◆ Excerpted text
·····
Mixed Precision

Mixed-precision training is a technique for substantially reducing neural net training time by performing as many operations as possible in half-precision floating point, fp16, instead of the (PyTorch default) single-precision floating point, fp32. Recent generations of NVIDIA GPUs come loaded with special-purpose tensor cores specially designed for fast fp16 matrix operations.

PyTorch 1.6 added API support for mixed-precision training, including automatic mixed-precision training. Using these cores had once required writing reduced precision operations into your model by hand. Today the torch.cuda.amp API can be used to implement automatic mixed precision training and reap the huge speedups it provides in as few as five lines of code!

TLDR: the torch.cuda.amp mixed-precision training module provides speed-ups of 50-60% in large model training jobs.

How mixed precision works

Before we can understand how mixed precision training works, we first need to review a little bit about floating point numbers.

In computer engineering, decimal numbers like 1.0151 or 566132.8 are traditionally represented as floating point numbers. Since we can have infinitely precise numbers (think π), but limited space in which to store them, we have to make a compromise between precision (the number of decimals we can include in a number before we have to start rounding it) and size (how many bits we use to store the number).

The technical standard for floating point numbers, IEEE 754 (for a deep dive I recommend the PyCon 2019 talk Floats are Friends: making the most of IEEE754.00000000000000002), sets the following standards:

  • fp64, aka double-precision or “double”, max rounding error of ~2^-52

  • fp32, aka single-precision or “single”, max rounding error of ~2^-23

  • fp16, aka half-precision or “half”, max rounding error of ~2^-10

Python uses fp64 for the float type. PyTorch, which is much more memory-sensitive, uses fp32 as its default dtype instead.

The basic idea behind mixed precision training is simple: halve the precision (fp32 fp16), halve the training time.

The hard part is doing so safely.

Notice that the smaller the floating point, the larger the rounding errors it incurs. Any operation performed on a “small enough” floating point number will round the value to zero! This is known as underflowing, and it’s a problem because many to most gradient update values created during backpropogation are extremely small but nevertheless non-zero. Rounding error accumulation during backpropogation can turn these numbers into zeroes or nans; this creates inaccurate gradient updates and prevents your network from converging.

The 2018 ICLR paper Mixed Precision Training found that naively using fp16 everywhere “swallows” gradient updates smaller than 2^-24 in value — around 5% of all gradient updates made by their example network:

Weight gradients

Mixed precision training is a set of techniques which allows you to use fp16 without causing your model training to diverge. It’s a combination of three different techniques.
·····
Item-finding records:
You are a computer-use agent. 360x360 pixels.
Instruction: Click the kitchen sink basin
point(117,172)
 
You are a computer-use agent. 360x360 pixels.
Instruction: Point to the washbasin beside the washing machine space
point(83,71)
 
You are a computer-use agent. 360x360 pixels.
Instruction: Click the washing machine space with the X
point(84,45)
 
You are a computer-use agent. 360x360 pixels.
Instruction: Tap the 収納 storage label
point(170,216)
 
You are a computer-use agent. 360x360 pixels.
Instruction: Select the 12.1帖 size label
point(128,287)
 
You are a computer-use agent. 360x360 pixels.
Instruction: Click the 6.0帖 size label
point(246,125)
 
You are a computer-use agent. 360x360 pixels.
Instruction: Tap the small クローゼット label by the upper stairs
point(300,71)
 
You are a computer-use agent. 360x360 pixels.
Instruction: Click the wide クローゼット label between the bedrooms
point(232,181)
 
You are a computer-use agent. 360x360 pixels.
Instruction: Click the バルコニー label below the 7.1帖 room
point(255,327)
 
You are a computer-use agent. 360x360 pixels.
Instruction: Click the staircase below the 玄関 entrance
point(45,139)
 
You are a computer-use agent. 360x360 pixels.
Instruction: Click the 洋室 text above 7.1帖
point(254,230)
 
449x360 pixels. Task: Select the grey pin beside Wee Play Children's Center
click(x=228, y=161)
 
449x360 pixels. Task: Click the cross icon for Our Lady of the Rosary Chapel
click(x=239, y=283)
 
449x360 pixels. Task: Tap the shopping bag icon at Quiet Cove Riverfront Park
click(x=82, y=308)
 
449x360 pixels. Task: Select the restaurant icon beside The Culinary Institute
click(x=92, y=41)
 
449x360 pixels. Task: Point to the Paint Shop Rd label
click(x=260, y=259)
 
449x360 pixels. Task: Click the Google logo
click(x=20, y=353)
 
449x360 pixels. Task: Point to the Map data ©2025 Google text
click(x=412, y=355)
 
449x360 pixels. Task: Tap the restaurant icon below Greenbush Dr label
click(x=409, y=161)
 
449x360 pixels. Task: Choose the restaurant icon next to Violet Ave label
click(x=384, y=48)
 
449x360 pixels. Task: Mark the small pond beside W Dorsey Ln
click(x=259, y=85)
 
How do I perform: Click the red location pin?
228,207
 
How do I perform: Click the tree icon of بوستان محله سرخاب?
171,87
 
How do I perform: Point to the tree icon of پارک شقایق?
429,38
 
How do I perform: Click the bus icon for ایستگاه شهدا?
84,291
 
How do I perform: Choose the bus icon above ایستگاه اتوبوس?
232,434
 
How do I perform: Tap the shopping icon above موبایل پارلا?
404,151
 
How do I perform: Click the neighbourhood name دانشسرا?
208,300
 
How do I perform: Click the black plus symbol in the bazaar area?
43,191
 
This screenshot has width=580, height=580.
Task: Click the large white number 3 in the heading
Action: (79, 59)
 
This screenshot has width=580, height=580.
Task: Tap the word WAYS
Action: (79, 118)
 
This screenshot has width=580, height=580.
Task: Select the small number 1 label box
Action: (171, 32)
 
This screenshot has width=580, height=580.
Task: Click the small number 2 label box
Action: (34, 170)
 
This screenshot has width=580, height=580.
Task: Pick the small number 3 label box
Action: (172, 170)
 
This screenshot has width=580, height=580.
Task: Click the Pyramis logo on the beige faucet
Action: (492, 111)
·····
◆ Job A
Translate this sentence from the mixed-precision text into Spanish: "PyTorch 1.6 added API support for mixed-precision training, including automatic mixed-precision training."
◆ Job B
Please answer these from the mixed-precision text:
(i) Which default dtype does PyTorch use?
(ii) What is the maximum rounding error given for fp16?
(iii) According to the 2018 ICLR paper, gradient updates smaller than what value are "swallowed" when fp16 is used everywhere?
The material stands apart from the mixed-precision text.

◆ Response A
PyTorch 1.6 añadió soporte de API para el entrenamiento de precisión mixta, incluido el entrenamiento automático de precisión mixta.

◆ Response B
(i) fp32
(ii) About 2^-10
(iii) 2^-24